start Source text
I don’t know enough about C to propose an improvement. Is it possible to ignore this type of error during the TDD phase? What’s the reasoning for not including function stubs? Is it so people are forced to learn about header files?

Thank you for your work on the C track, looking forward to your responses and insights. :)

As you know there is a discussion in an issue on GitHub.

I’ve mentored this exercise on the C track more than a hundred times, I think I have a good idea where people struggle. The problems are:

  • The instructions are language-independent. They ask you “to create a way […] to look up the numerical value associated with a particular color band” and “to create a way […] to list the different band colors”. What that means is not really clear, you have to read the tests to find out.
    Sure, that’s not different from other exercises, but it can be a little bit difficult for beginners who are used to precise instructions in English and/or existing stubs that allow them just to focus on implementing functions. Now you have to read the tests, understand them, define the enumerators, declare and define the two functions.
end Source text
start Listing
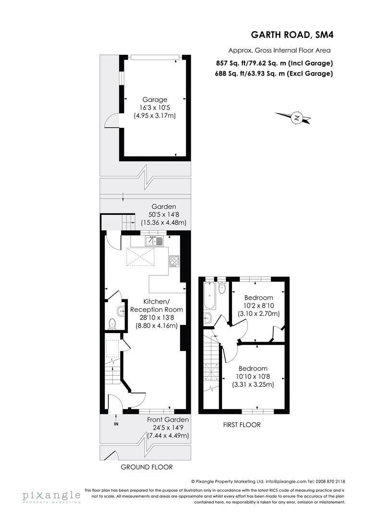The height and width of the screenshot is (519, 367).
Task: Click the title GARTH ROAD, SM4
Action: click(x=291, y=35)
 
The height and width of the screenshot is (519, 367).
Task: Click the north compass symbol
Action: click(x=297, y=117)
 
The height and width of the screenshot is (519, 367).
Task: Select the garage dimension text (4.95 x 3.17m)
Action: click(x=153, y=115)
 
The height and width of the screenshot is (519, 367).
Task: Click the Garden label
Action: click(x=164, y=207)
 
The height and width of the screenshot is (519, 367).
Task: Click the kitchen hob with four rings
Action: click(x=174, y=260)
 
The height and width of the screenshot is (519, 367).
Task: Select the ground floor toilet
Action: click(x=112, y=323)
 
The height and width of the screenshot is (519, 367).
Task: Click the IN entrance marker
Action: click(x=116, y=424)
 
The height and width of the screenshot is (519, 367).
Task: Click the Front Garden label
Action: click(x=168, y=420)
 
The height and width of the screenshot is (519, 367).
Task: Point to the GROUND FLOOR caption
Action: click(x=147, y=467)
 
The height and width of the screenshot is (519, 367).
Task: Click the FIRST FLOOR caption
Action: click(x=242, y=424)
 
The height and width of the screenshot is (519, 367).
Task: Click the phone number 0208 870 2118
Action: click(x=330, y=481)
end Listing
▸ To do
a) Answer these questions from the C track post:
(i) What does the writer not know enough about to propose an improvement?
(ii) Where is the discussion the writer mentions taking place?
(iii) How many times has the writer mentored this exercise on the C track?
b) Rewrite the C track post from "I’ve mentored this" to "to find out.", replacing "mentored" with "reviewed".

▸ Responses
a)
(i) C
(ii) In an issue on GitHub
(iii) More than a hundred times

b)
I’ve reviewed this exercise on the C track more than a hundred times, I think I have a good idea where people struggle. The problems are:

  • The instructions are language-independent. They ask you “to create a way […] to look up the numerical value associated with a particular color band” and “to create a way […] to list the different band colors”. What that means is not really clear, you have to read the tests to find out.